Crores of lives so far: Why Industrial Animal Farming is the Biggest threat to humanity

Coronavirus, Bird Flu, Swine Flu and many more spread due to industrial animal farming

industrial animal farming

(PC: CNN)

The outbreak of Coronavirus has already claimed thousands of lives and lakhs are suffering from the pandemic. The world has come to a screeching halt with almost half of the humanity under lockdown.

There has been lot of discussion about the virus that originated from China and the global community must hold the Asian giant accountable for it. But little discussion about the live wet markets from where the virus originated took place.

In the last few decades, with the rising population, Intensive Animal Farming or industrial livestock production has grown exponentially. With the rise in demand of meat, the companies started production of meat on industrial scale, just like any other goods or service- without any empathy for the living beings.

Today, meat is a major diet in countries around the world. The average per meat consumption in the United States is 120 kg per person which means an average American adult consumes  around half kg meat daily. The data for most of the western countries, especially those follow Abrhamic religions, is similar. On the other hand, meat consumption in South Asian countries like Indian, Bangladesh, and Bhutan is one of the lowest, at less than 5k kg per person in a year.

As per an article in Scientific American, industrial animal farming is one of the major reasons behind the virus induced pandemics. “The conditions in which we often farm animals today—crowding tens of thousands of animals wing-to-wing or snout-to-snout—serve as “amplifiers” for viral pandemics,” argued the article by Paul Shapiro, author of Clean Meat: How Growing Meat Without Animals Will Revolutionize Dinner and the World, and the CEO of The Better Meat Co.

H1N1 swine flu in 2009 and H5N1 bird flu outbreak in 1997 have originated from pig confinement in the US and chicken farm in China respectively. Previously, India and China have reported outbreak of bird flu from chicken farms.

American Public Health Association journal, in an editorial argued that, “It is curious, therefore, that changing the way humans treat animals—most basically, ceasing to eat them or, at the very least, radically limiting the quantity of them that are eaten—is largely off the radar as a significant preventive measure.”

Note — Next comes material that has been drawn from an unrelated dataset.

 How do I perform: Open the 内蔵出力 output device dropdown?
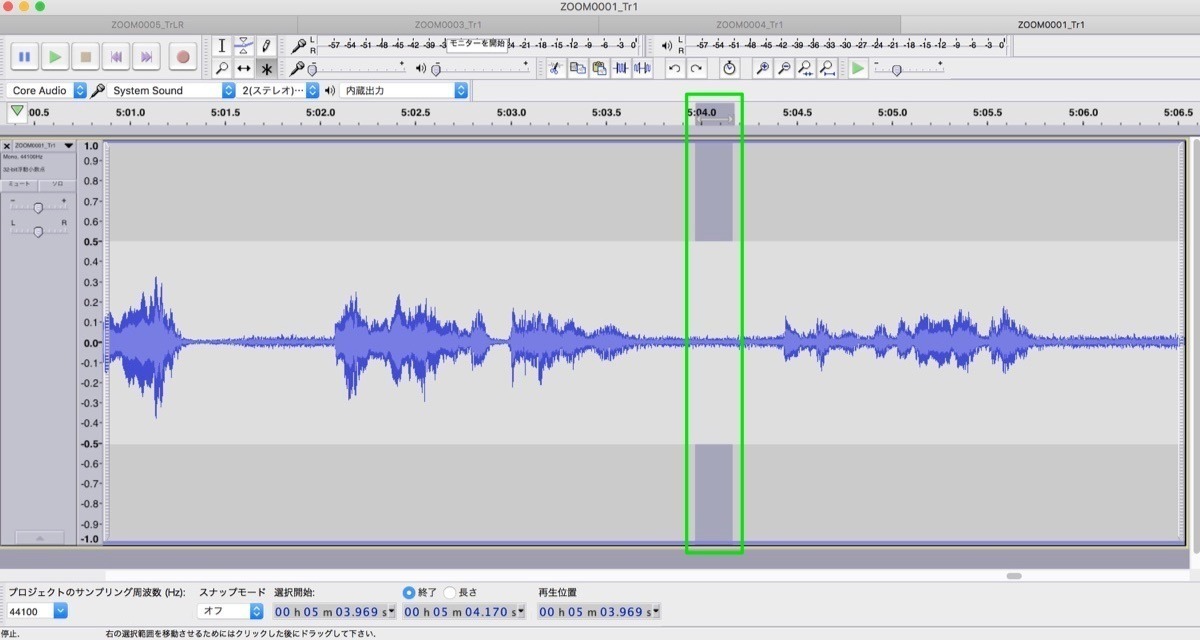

The scientists have raised the issue of industrial animal farming causing pandemics for at least last two decades, but, so far, the governments have taken no action. In 2012, Robert S. LAWRENCE, professor of Environmental Health Sciences, Health Policy, and International Health at the Johns Hopkins Bloomberg School of Public Health, and founding director of the Center for a Livable Future, wrote an article in The Atlantic arguing Industrial farming could facilitate ‘pandemic’ swine flu but the governments across the world took no action.

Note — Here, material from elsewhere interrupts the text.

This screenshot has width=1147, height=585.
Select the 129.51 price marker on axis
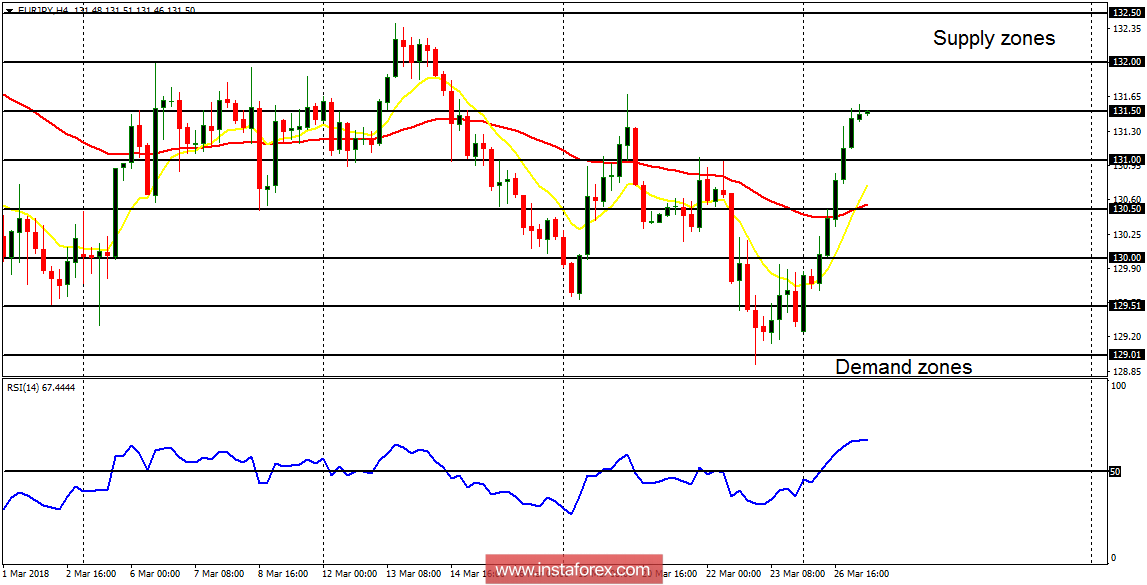click(1127, 306)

The industrial farming industry operates in highly unregulated environment, and therefore, even basic hygiene measures are nit adhered by animal factories. And today, we are paying for the lax attitude of the government and the people in general.

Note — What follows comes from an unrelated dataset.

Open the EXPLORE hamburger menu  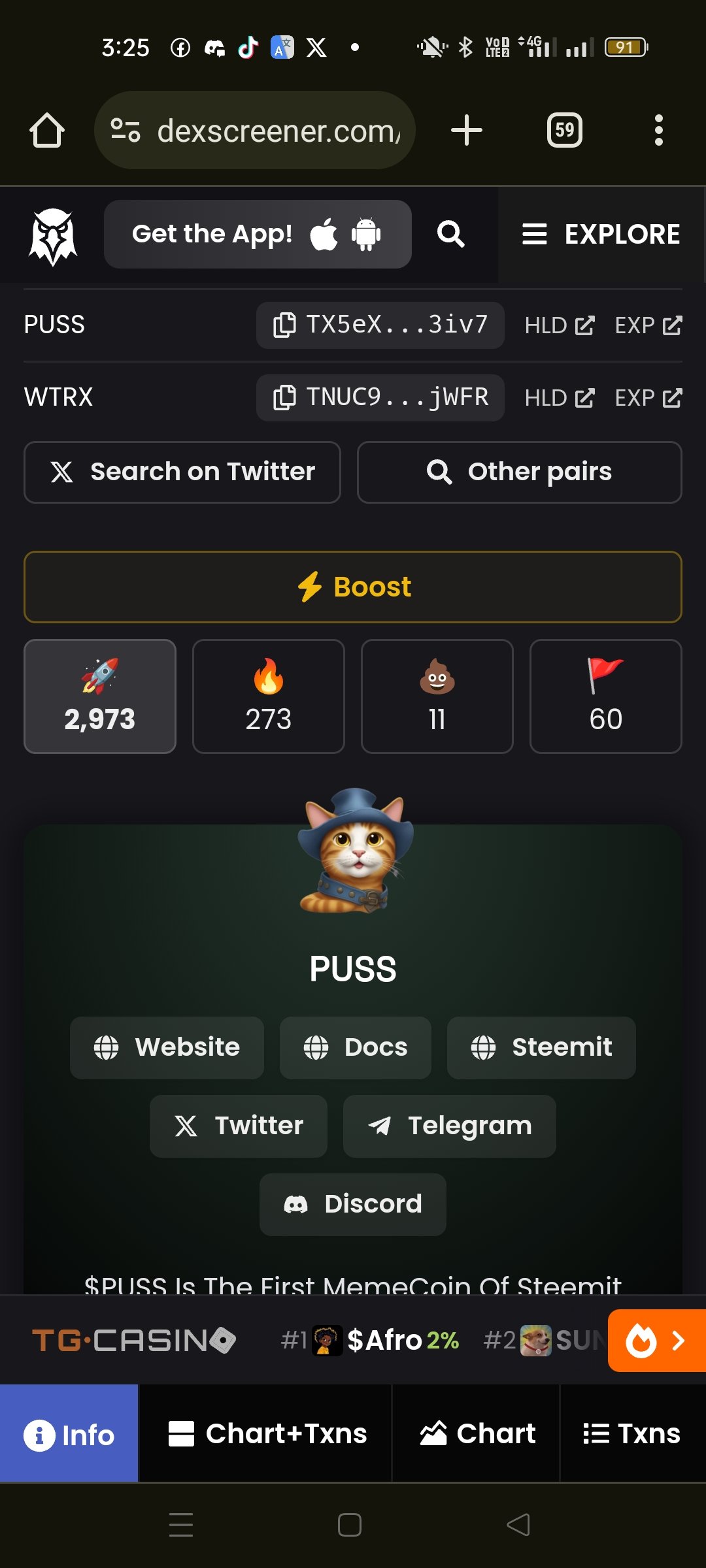click(x=601, y=234)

In 2015, writing for The Gaurdian, Yuval Noah Harari, one of the most respected writers of Human history, argued, “The fate of industrially farmed animals is one of the most pressing ethical questions of our time. Tens of billions of sentient beings, each with complex sensations and emotions, live and die on a production line.”

Despite the repeated call by the scientists, historians, journalists, and intellectuals, the governments in western countries did not made any attempt to regulate the industrial animal farming.

Even the Coronavirus outbreak took place from Wuhan wet market, which is one of the rare places were bats, pangolins and humans are found at one place, thus resulting in the outbreak of the virus. Pangolins form an endangered species, illegally traded and face the risk of being eaten to extinction.

The menu of Wuhan’s wet market includes the likes of tiger, camel, snakes, rabbits, bats, bears, foxes and many more varieties of exotic wildlife. The wet markets of China were emboldened by the Communist Party’s decision in 1998 to term wildlife as “resources owned by the state” and protected people engaged in the “utilization of wildlife resources”.

“These animals have their own viruses,” said Hong Kong University virologist professor Leo Poon. “These viruses can jump from one species to another species, then that species may become an amplifier, which increases the amount of virus in the wet market substantially.”

Therefore, until the insatiable desires of humans to eat meat is there, humanity is at risk from various viruses that originate from these animals.